对PCA分析结果可以进行一系列的可视化: PrintPCA
, VizPCA
, PCAPlot
, and PCHeatmap
# Examine and visualize PCA results a few different ways
PrintPCA(object = pbmc, pcs.print = 1:5, genes.print = 5, use.full = FALSE)
## [1] "PC1"
## [1] "CST3" "TYROBP" "FCN1" "LST1" "AIF1"
## [1] ""
## [1] "PTPRCAP" "IL32" "LTB" "CD2" "CTSW"
## [1] ""
## [1] ""
## [1] "PC2"
## [1] "NKG7" "GZMB" "PRF1" "CST7" "GZMA"
## [1] ""
## [1] "CD79A" "MS4A1" "HLA-DQA1" "TCL1A" "HLA-DQB1"
## [1] ""
## [1] ""
## [1] "PC3"
## [1] "PF4" "PPBP" "SDPR" "SPARC" "GNG11"
## [1] ""
## [1] "CYBA" "HLA-DPA1" "HLA-DPB1" "HLA-DRB1" "CD37"
## [1] ""
## [1] ""
## [1] "PC4"
## [1] "IL32" "GIMAP7" "AQP3" "FYB" "MAL"
## [1] ""
## [1] "CD79A" "HLA-DQA1" "CD79B" "MS4A1" "HLA-DQB1"
## [1] ""
## [1] ""
## [1] "PC5"
## [1] "FCER1A" "LGALS2" "MS4A6A" "S100A8" "CLEC10A"
## [1] ""
## [1] "FCGR3A" "CTD-2006K23.1" "IFITM3" "ABI3"
## [5] "CEBPB"
## [1] ""
## [1] ""
VizPCA(object = pbmc, pcs.use = 1:2)
PCAPlot(object = pbmc, dim.1 = 1, dim.2 = 2)
# ProjectPCA scores each gene in the dataset (including genes not included in the PCA) based on their correlation
# with the calculated components. Though we don't use this further here, it can be used to identify markers that
# are strongly correlated with cellular heterogeneity, but may not have passed through variable gene selection.
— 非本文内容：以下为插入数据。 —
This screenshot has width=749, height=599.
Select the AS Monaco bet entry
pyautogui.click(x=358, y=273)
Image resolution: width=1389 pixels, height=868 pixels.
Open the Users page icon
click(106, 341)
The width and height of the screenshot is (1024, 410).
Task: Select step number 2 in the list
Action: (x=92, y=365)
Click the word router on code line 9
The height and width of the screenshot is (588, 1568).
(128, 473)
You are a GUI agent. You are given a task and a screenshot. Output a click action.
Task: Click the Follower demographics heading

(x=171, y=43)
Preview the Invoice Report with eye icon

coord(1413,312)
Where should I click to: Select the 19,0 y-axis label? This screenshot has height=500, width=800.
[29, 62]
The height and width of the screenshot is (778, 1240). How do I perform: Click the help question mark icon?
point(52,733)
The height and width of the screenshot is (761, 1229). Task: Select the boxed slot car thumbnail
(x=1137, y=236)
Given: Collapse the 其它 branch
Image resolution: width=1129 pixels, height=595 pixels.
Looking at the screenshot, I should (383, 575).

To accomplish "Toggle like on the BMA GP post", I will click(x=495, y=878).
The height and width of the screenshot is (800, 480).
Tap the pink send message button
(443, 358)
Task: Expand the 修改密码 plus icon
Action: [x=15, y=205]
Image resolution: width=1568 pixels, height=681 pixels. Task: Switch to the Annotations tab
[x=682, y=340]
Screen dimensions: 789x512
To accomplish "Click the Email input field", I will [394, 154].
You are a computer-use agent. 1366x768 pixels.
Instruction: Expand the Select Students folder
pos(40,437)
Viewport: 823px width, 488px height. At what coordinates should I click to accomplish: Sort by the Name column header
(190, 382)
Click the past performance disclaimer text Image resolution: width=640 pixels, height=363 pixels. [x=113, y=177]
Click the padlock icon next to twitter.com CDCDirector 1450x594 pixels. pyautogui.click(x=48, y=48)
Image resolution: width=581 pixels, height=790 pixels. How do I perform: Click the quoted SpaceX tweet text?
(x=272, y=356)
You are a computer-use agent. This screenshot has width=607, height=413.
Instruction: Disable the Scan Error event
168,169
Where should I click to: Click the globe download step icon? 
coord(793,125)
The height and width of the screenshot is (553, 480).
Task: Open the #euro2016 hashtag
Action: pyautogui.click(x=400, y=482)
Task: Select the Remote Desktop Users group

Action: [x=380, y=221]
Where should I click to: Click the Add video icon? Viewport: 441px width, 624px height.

# The results of the projected PCA can be explored by setting use.full=T in the functions above
pbmc <- ProjectPCA(object = pbmc, do.print = FALSE)
最重要的就是 PCHeatmap 函数了
PCHeatmap(object = pbmc, pc.use = 1, cells.use = 500, do.balanced = TRUE, label.columns = FALSE)
PCHeatmap(object = pbmc, pc.use = 1:12, cells.use = 500, do.balanced = TRUE, label.columns = FALSE, use.full = FALSE)
找到有统计学显著性的主成分
主成分分析结束后需要确定哪些主成分所代表的基因可以进入下游分析,这里可以使用JackStraw做重抽样分析。可以用JackStrawPlot可视化看看哪些主成分可以进行下游分析。
pbmc <- JackStraw(object = pbmc, num.replicate = 100, do.print = FALSE)
JackStrawPlot(object = pbmc, PCs = 1:12)
当然,也可以用最经典的碎石图来确定主成分。
PCElbowPlot(object = pbmc)
这个确定主成分是非常有挑战性的: - The first is more supervised, exploring PCs to determine relevant sources of heterogeneity, and could be used in conjunction with GSEA for example. - The second implements a statistical test based on a random null model, but is time-consuming for large datasets, and may not return a clear PC cutoff. - The third is a heuristic that is commonly used, and can be calculated instantly.
在本例子里面,3种方法结果差异不大,可以在PC7~10直接挑选。
Cluster the cells
# save.SNN = T saves the SNN so that the clustering algorithm can be rerun using the same graph
# but with a different resolution value (see docs for full details)
pbmc <- FindClusters(object = pbmc, reduction.type = "pca", dims.use = 1:10, resolution = 0.6, print.output = 0, save.SNN = TRUE)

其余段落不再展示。